TASK TO CARRY OUT >>
Repeat only these lines, exactly: the first line of the data, the line containing "The image size is (620, 364).", and every line between them. Pictures stay out.

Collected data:
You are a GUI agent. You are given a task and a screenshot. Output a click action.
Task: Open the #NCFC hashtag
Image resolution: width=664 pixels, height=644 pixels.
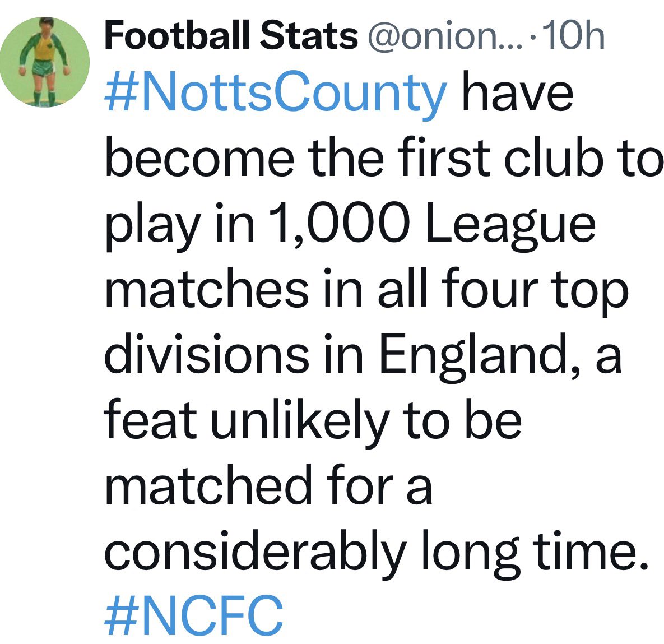click(193, 615)
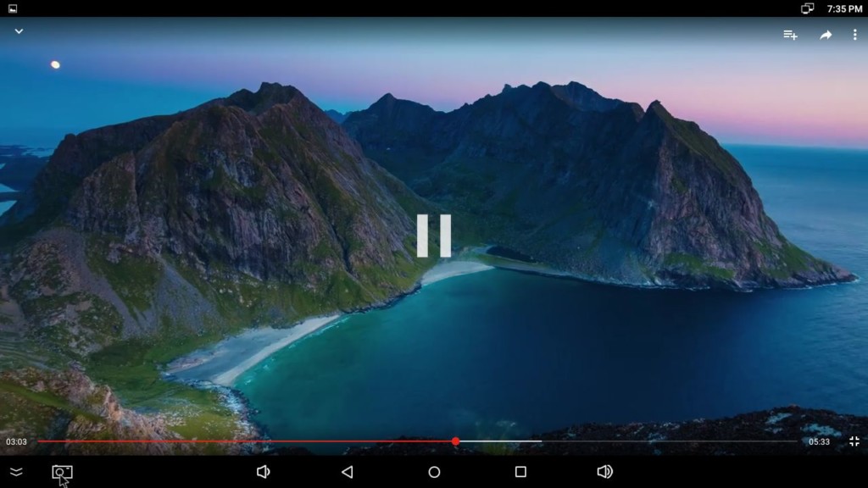The height and width of the screenshot is (488, 868).
Task: Lower the volume with the small speaker icon
Action: point(263,472)
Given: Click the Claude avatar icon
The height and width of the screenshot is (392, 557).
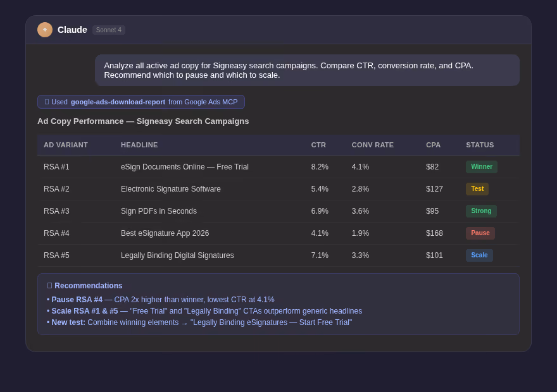Looking at the screenshot, I should click(x=45, y=30).
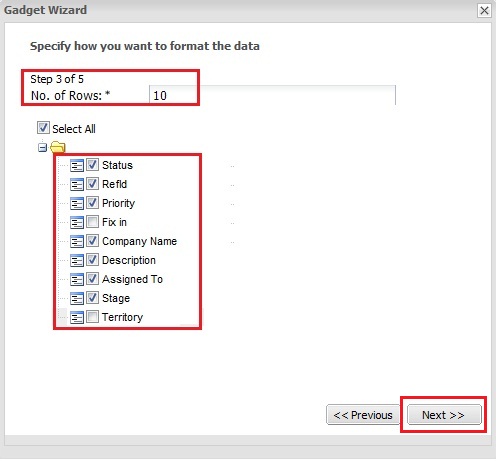Click the field icon beside Priority
Image resolution: width=496 pixels, height=461 pixels.
(x=77, y=203)
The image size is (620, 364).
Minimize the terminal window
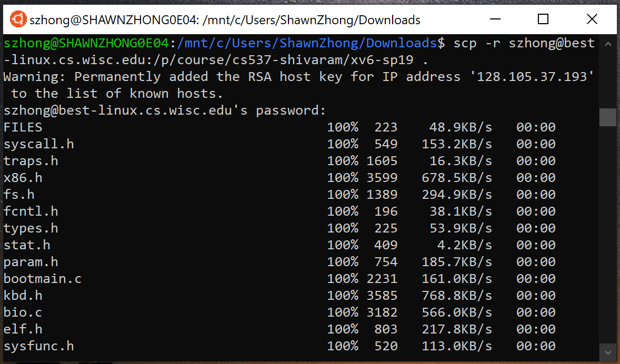click(495, 20)
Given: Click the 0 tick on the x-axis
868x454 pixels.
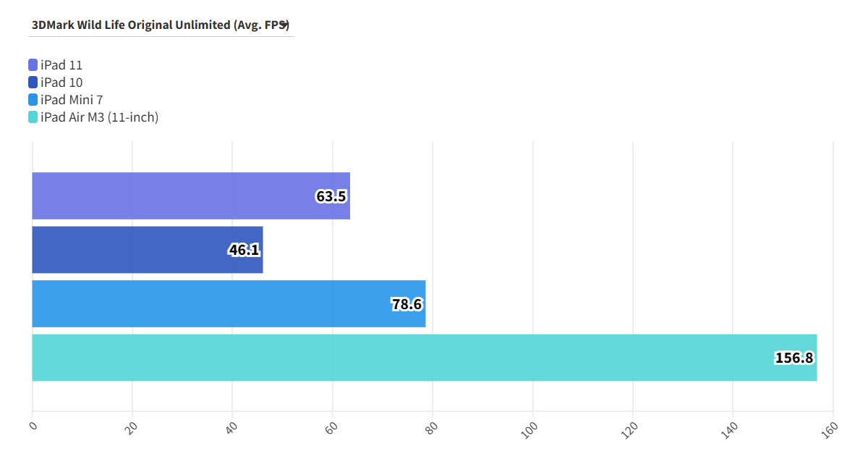Looking at the screenshot, I should (x=33, y=426).

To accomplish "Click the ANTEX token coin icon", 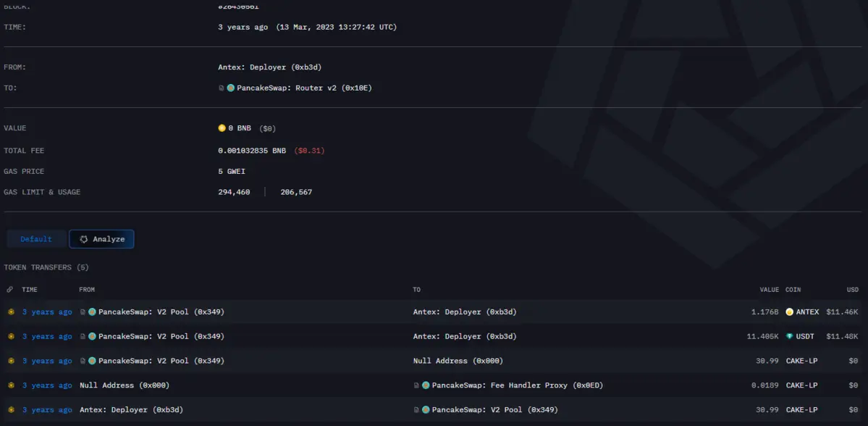I will (x=790, y=312).
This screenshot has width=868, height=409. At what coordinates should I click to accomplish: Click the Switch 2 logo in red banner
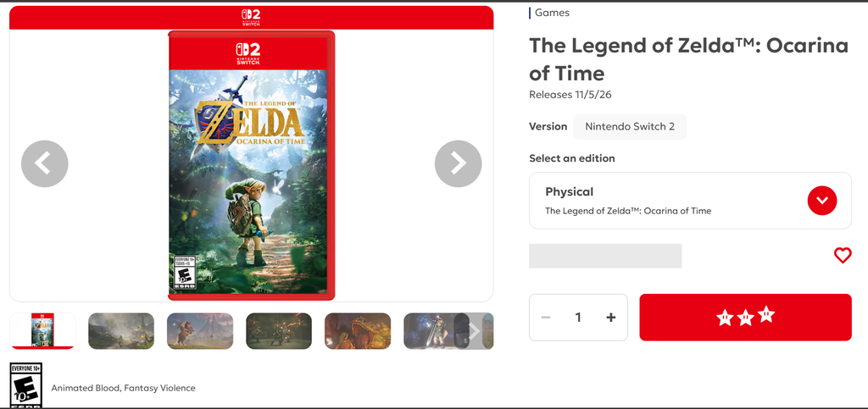tap(251, 18)
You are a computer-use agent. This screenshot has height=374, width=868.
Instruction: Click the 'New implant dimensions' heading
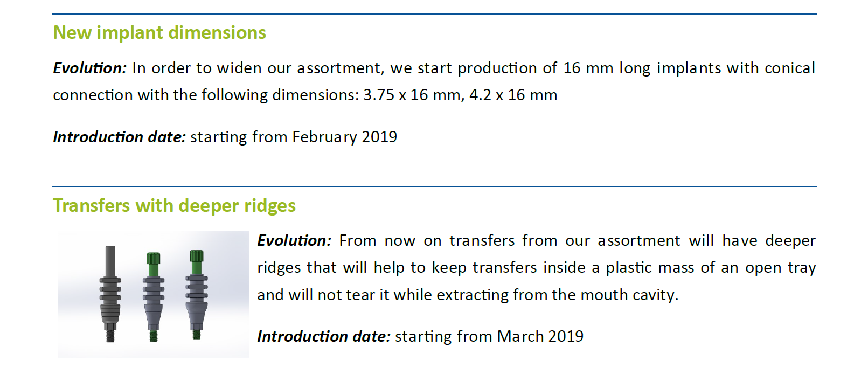[159, 33]
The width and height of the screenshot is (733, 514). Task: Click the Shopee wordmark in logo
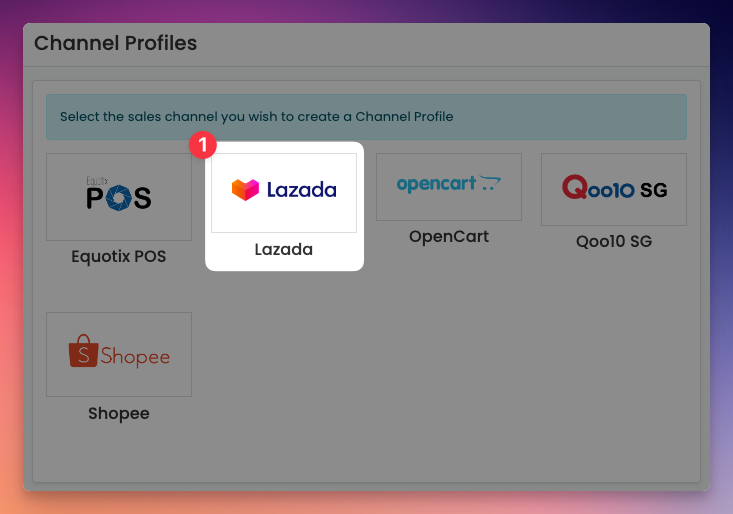[x=135, y=357]
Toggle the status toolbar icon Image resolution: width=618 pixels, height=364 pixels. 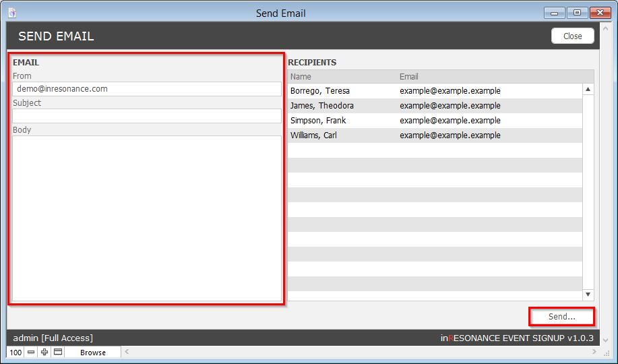(x=58, y=352)
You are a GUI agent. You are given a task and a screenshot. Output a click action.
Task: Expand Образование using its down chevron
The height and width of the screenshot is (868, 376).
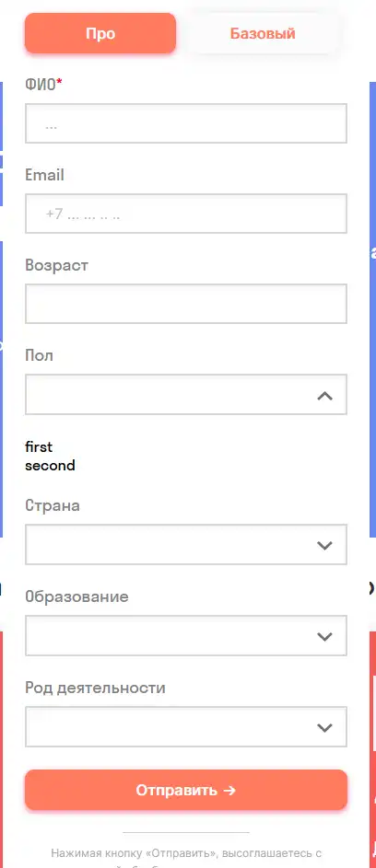(x=324, y=637)
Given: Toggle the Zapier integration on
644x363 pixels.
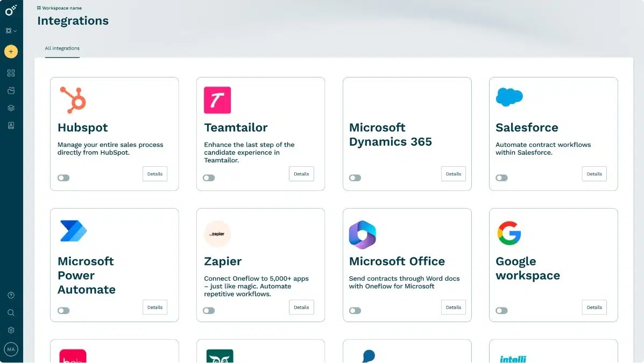Looking at the screenshot, I should (x=209, y=310).
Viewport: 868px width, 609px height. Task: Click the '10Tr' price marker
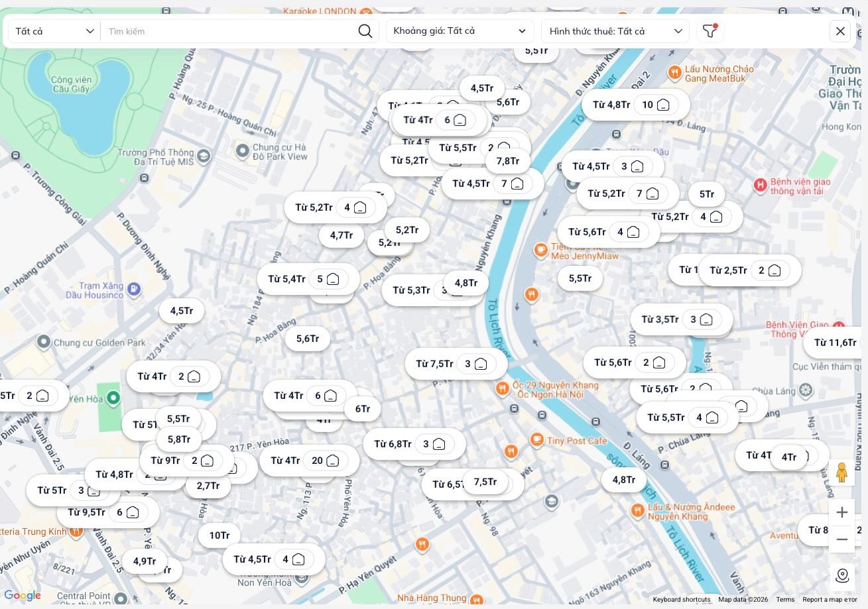pyautogui.click(x=219, y=535)
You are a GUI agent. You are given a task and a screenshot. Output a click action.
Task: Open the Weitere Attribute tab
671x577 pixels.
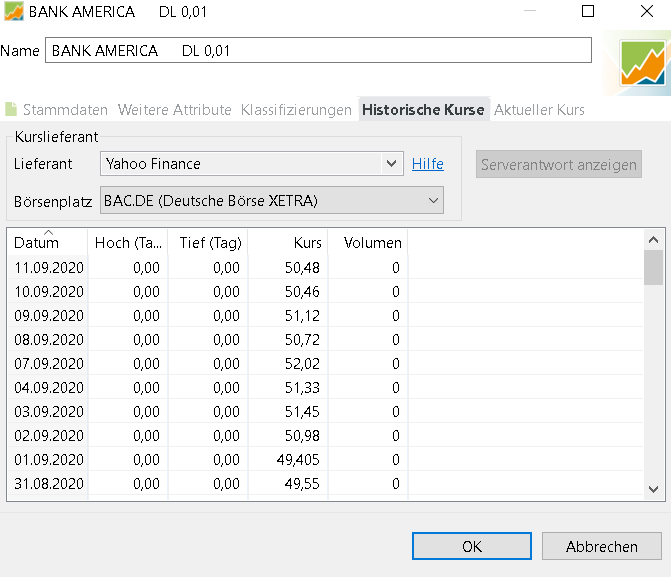[x=174, y=110]
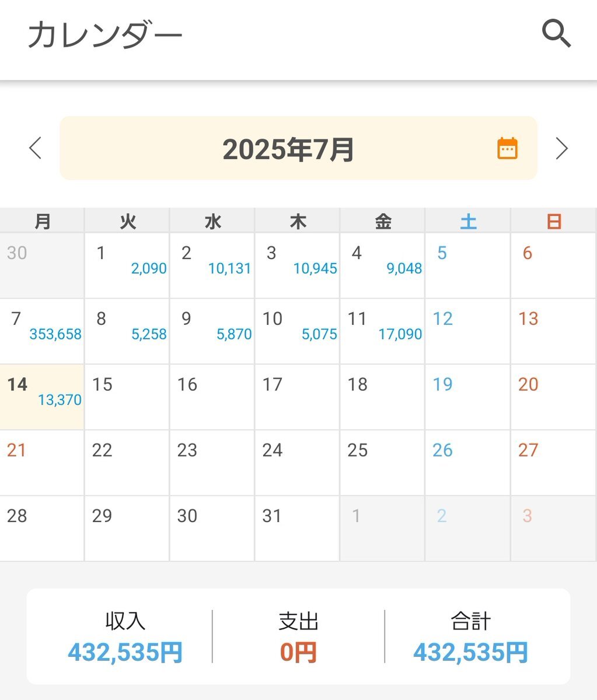This screenshot has height=700, width=597.
Task: Open the orange calendar picker icon
Action: pyautogui.click(x=507, y=148)
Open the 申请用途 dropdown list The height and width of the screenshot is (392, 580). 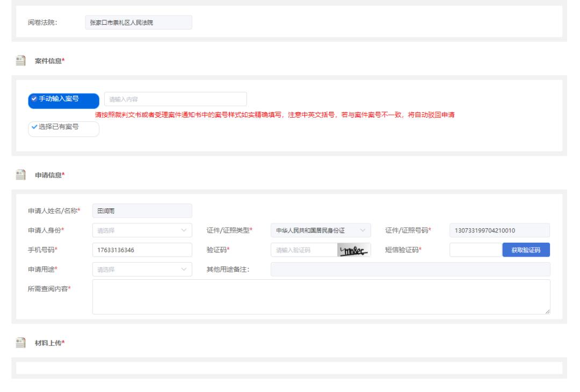coord(142,270)
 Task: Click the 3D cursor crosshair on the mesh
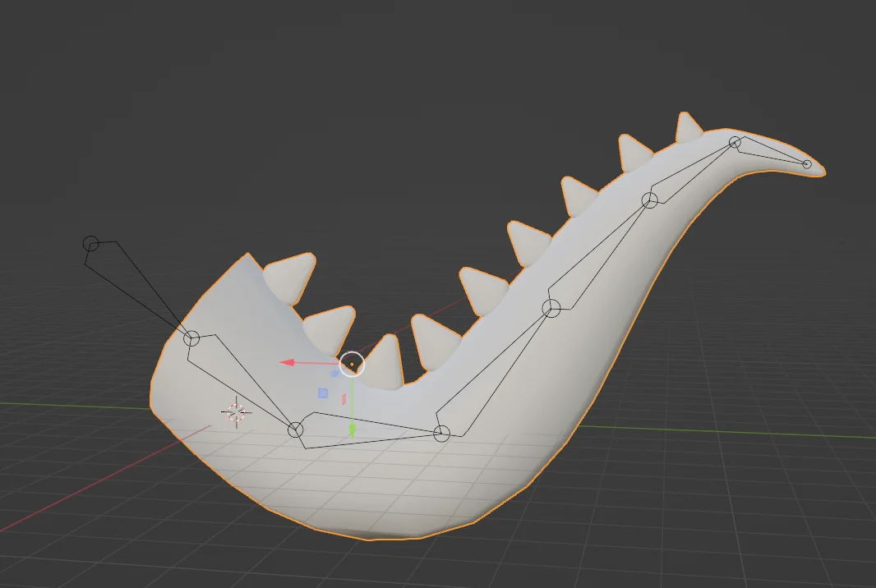pyautogui.click(x=237, y=411)
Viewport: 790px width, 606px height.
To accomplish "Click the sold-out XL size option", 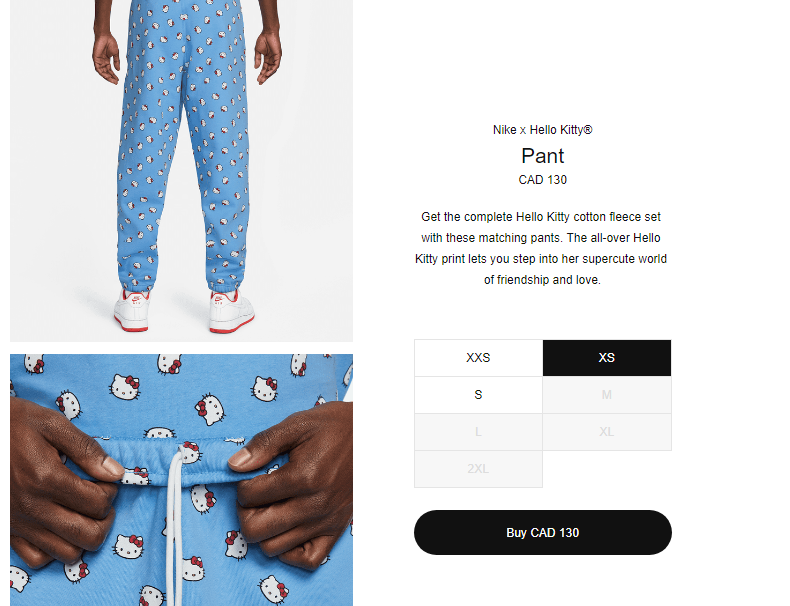I will [607, 432].
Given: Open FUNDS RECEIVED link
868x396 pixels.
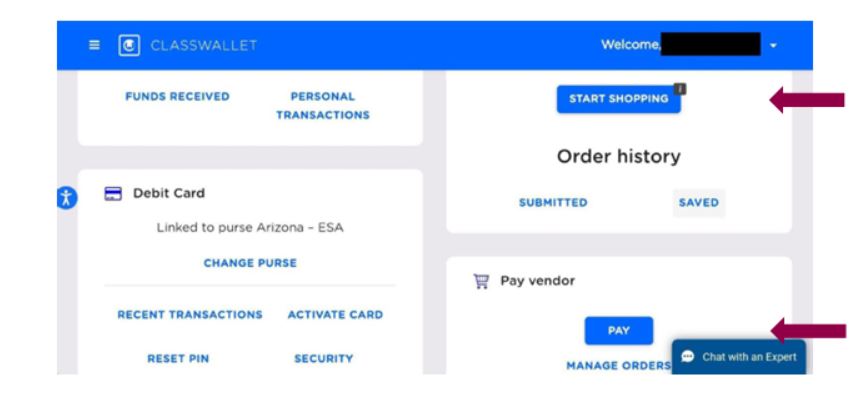Looking at the screenshot, I should 177,96.

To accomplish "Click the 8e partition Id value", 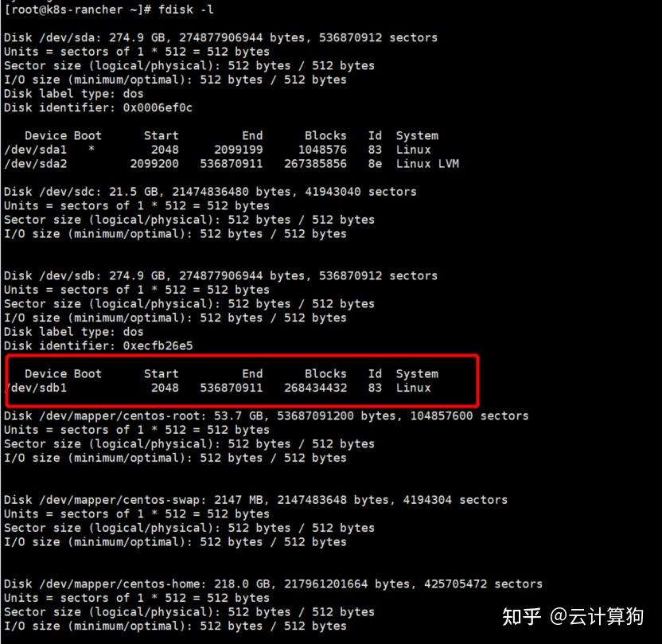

TASK RESULT >>
You are a GUI agent. You are given a task and a screenshot. Output a click action.
Task: Open the #NCFC hashtag
Image resolution: width=664 pixels, height=644 pixels.
click(193, 615)
The height and width of the screenshot is (488, 868).
Task: Lower the volume with the small speaker icon
Action: point(263,472)
Given: Click the Claude avatar icon
The height and width of the screenshot is (392, 557).
Looking at the screenshot, I should click(x=45, y=30).
Click the field icon beside Priority
Image resolution: width=496 pixels, height=461 pixels.
(x=77, y=203)
The image size is (620, 364).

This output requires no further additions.